Le transfert des orques de Marineland vers l'Espagne cristallise les tensions
Alors que le ministère de la Transition écologique pourrait s'exprimer dans les prochains jours, le sort des orques Wikie et Keijo, détenues à Marineland à Antibes, concentre toutes les inquiétudes. Entre un projet de transfert vers l'Espagne, l'abandon du sanctuaire canadien et les vives critiques des associations de défense des animaux, l'État tarde à prendre une décision définitive. Parallèlement, l'avenir des dauphins du parc reste également en suspens, ajoutant à la complexité de la situation.

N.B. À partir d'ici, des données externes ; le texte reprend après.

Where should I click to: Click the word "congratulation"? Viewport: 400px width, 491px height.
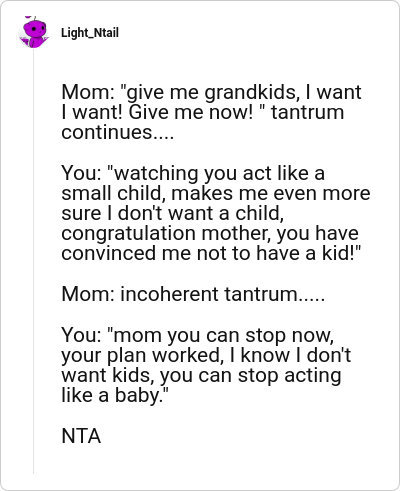point(128,234)
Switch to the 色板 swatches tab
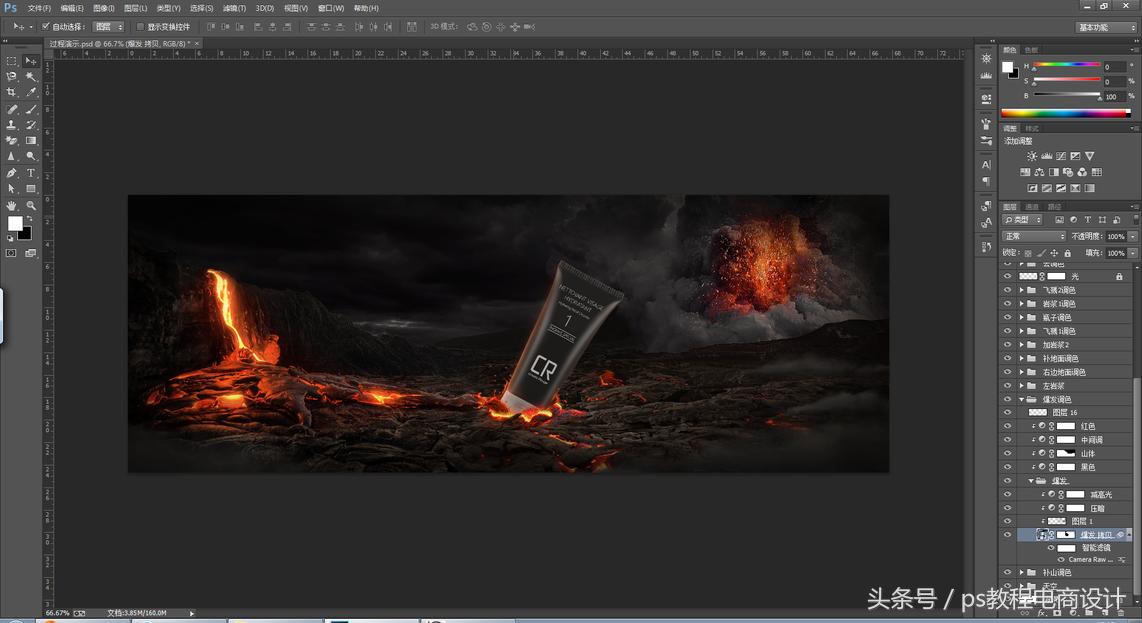Image resolution: width=1142 pixels, height=623 pixels. [1031, 49]
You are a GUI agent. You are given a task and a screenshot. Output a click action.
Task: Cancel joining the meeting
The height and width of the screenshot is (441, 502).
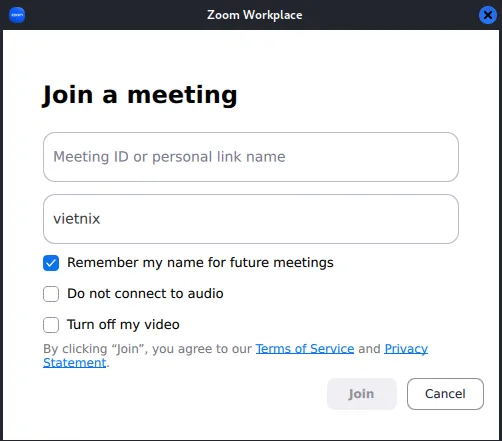pos(445,394)
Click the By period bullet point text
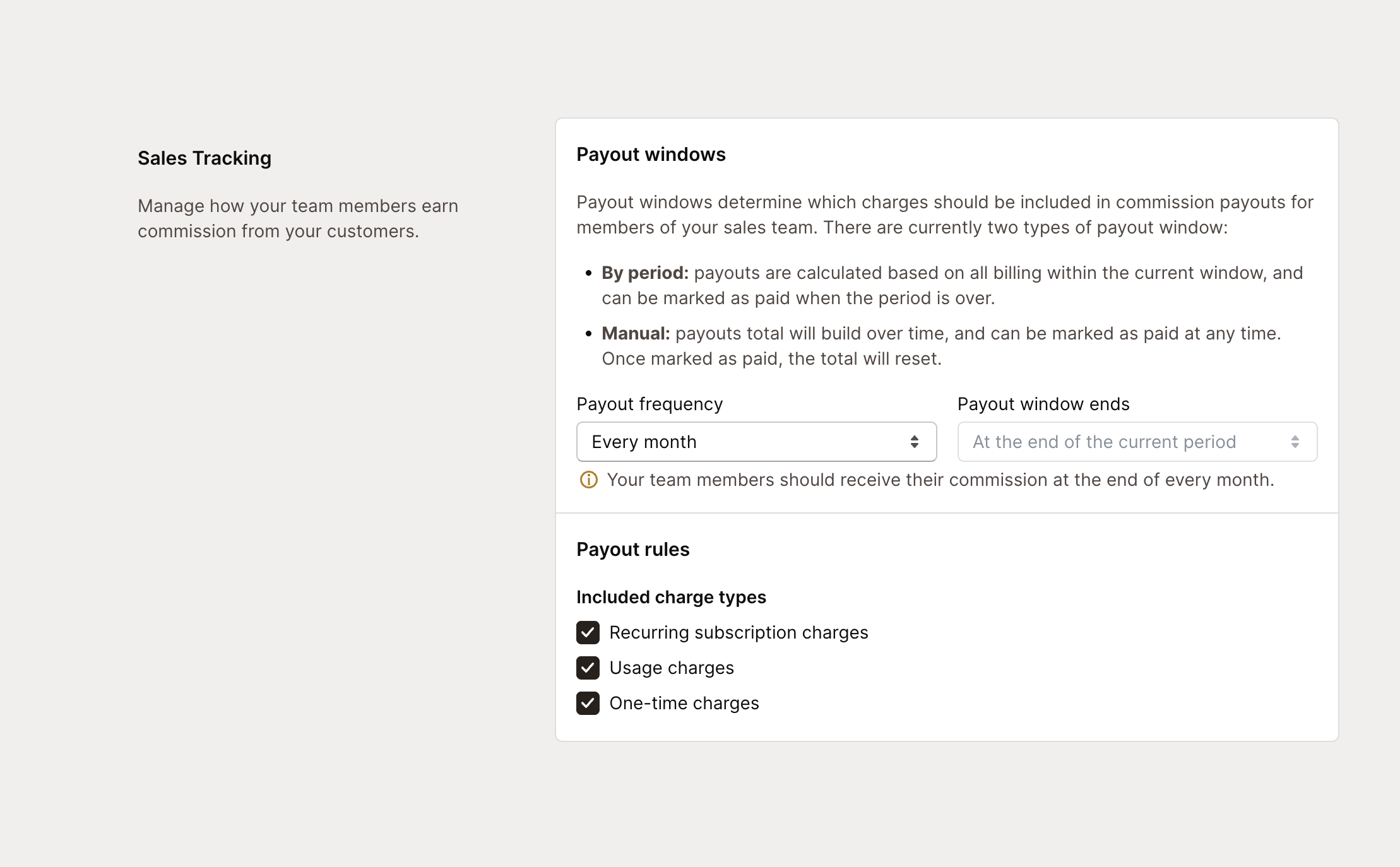This screenshot has width=1400, height=867. tap(643, 273)
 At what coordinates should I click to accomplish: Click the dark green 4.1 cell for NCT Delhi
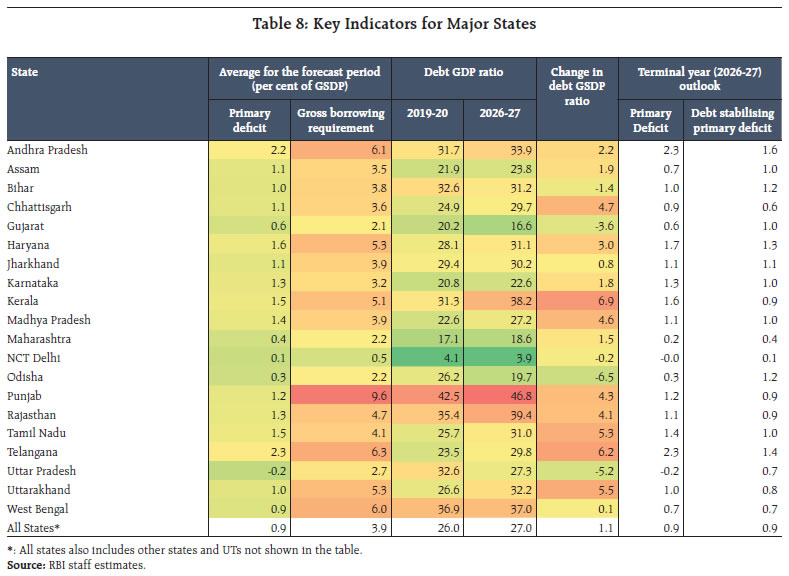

La piste du Loro Parque se précise malgré les oppositions
Faute d'alternative concrète, le transfert vers le parc espagnol du Loro Parque, situé à Tenerife, semble se confirmer. Mi-février, le ministère avait indiqué retenir cette option, tout en exigeant des garanties sur le cadre législatif français et les conditions d'accueil, notamment la taille, la surface et la profondeur des bassins. Cependant, cette solution est vivement contestée par les ONG. L'association Tilikum Spirit souligne que les orques pourraient être confinées dans des bassins arrière de 680 m² et 1052 m², contre plus de 4 100 m² actuellement à Antibes, et s'interroge sur la durée de leur séjour dans ces micro-bassins.
Plus largement, les critiques portent sur l'aptitude du site espagnol à accueillir Wikie et Keijo. En avril dernier, l'autorité scientifique espagnole s'était déjà opposée à un tel transfert, estimant les conditions inadaptées, une position qui, selon plusieurs sources associatives, n'aurait pas évolué depuis. One Voice dénonce fermement un revirement de l'État français, accusant les autorités de privilégier le delphinarium le plus maltraitant d'Europe. Muriel Arnal, présidente de l'ONG, fustige une décision politique qui risquerait d'envoyer les orques dans un lieu jugé inadapté par les scientifiques espagnols.
L'urgence sanitaire et le risque d'euthanasie
Le contexte est d'autant plus pressant que les bassins des orques, construits en 2021, présentent une dégradation structurelle avancée. Un rapport récent alerte sur leur fragilisation due à des mouvements du sous-sol, avec un risque d'effondrement à tout moment. Les experts signataires avertissent clairement : faute de pouvoir transférer en urgence les orques, la seule solution extrême envisagée serait l'euthanasie. Marineland insiste sur l'urgence de la situation, craignant pour la santé des cétacés, mais ne commente pas, s'en remettant à la décision prochaine du gouvernement.
Mobilisation des ONG et incertitudes sur les dauphins
Face à la crainte d'un transfert vers l'Espagne, One Voice annonce une mobilisation nationale dans les prochaines semaines, avec des actions d'information devant des lieux emblématiques et des représentations espagnoles. L'association appelle à une concertation européenne pour créer de véritables sanctuaires marins et relancer la piste canadienne, aujourd'hui à l'arrêt faute de décision politique. En parallèle, le sort des douze dauphins de Marineland pose question. Mi-février, le gouvernement avait acté un projet de centre dédié au ZooParc de Beauval, prévu pour 2027, mais selon l'ONG Tilikum Spirit, rien n'a commencé du côté du zoo de Beauval et aucun permis n'a été déposé depuis 2024.
Dans l'attente, Marineland prévoit des transferts temporaires vers l'Espagne : huit dauphins à Malaga et quatre à Valence, avec une promesse de retour ultérieur vers Beauval. Cette solution transitoire ne convainc pas les ONG, opposées à tout maintien en captivité. Quoi qu'il en soit, le temps presse : les transferts ne pourront se faire qu'en avion et avant la saison estivale, laissant planer le doute sur les dernières semaines des cétacés dans les bassins antibois.